Newsletter mai 2012

A vos agendas : la conférence finale Miniwaste se tiendra à Rennes les 20 et 21 novembre 2012

La conférence finale Miniwaste se tiendra à Rennes (France) pendant la Semaine Européenne de la Réduction des Déchets. Cet événement sera l’occasion de dévoiler les résultats du projet et de mettre en avant les outils mis à la disposition des villes et régions pour prévenir les bio-déchets à l’échelle locale et régionale.

Pendant une journée et demie se succéderont présentations et discussions d’experts sur les bio-déchets et ateliers en petits groupes. Lors de cette conférence, les participants pourront tester un outil informatique de suivi des actions de prévention des bio-déchets et découvrir les outils de communication utilisés pour inciter les habitants à s’investir dans les initiatives locales.

L’après-midi du premier jour sera consacré au contexte européen avec une présentation des pratiques européennes par ACR+ et une comparaison des diverses stratégies de gestion des déchets, de la prévention des déchets à la gestion centralisée des bio-déchets.
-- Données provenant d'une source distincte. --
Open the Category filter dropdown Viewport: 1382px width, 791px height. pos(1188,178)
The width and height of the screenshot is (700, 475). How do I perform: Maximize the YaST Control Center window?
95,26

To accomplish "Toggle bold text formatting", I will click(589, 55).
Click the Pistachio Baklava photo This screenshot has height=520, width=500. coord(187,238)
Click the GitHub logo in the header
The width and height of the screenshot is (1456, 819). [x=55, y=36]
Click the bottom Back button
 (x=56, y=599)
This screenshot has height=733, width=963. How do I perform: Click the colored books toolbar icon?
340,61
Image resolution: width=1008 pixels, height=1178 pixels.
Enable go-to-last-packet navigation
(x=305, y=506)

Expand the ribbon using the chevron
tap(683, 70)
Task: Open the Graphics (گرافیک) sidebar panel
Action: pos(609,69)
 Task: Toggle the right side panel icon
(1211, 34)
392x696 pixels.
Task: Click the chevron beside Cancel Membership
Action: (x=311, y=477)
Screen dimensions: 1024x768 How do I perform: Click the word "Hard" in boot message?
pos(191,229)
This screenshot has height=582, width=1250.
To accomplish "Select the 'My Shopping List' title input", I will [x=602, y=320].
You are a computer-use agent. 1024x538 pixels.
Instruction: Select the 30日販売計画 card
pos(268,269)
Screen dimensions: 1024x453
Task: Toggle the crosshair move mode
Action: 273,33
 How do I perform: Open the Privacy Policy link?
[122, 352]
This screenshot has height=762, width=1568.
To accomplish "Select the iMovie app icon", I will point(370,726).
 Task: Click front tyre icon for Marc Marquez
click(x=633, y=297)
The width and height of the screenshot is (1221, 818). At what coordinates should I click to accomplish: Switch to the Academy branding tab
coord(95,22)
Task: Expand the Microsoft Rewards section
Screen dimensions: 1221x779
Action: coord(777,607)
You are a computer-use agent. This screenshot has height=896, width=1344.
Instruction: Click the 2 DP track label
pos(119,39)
La session du lendemain matin, pratique et interactive, abordera quatre thèmes : compostage, réduction des déchets de cuisine, outils de suivi (avec notamment une présentation de l’outil informatique et des protocoles développés par Irstea/Cemagref) et déchets de jardin. L’après-midi sera consacré aux résultats obtenus par Rennes Metropole, Lipor et Brno en matière de mobilisation des acteurs et citoyens autour du compostage et autres actions de réduction des bio-déchets à la source. Enfin, une table ronde donnera la parole aux représentants des collectivités publiques de tous niveaux, aussi bien locales qu’européennes, en vue de débattre des choix stratégiques en matière de gestion des bio-déchets.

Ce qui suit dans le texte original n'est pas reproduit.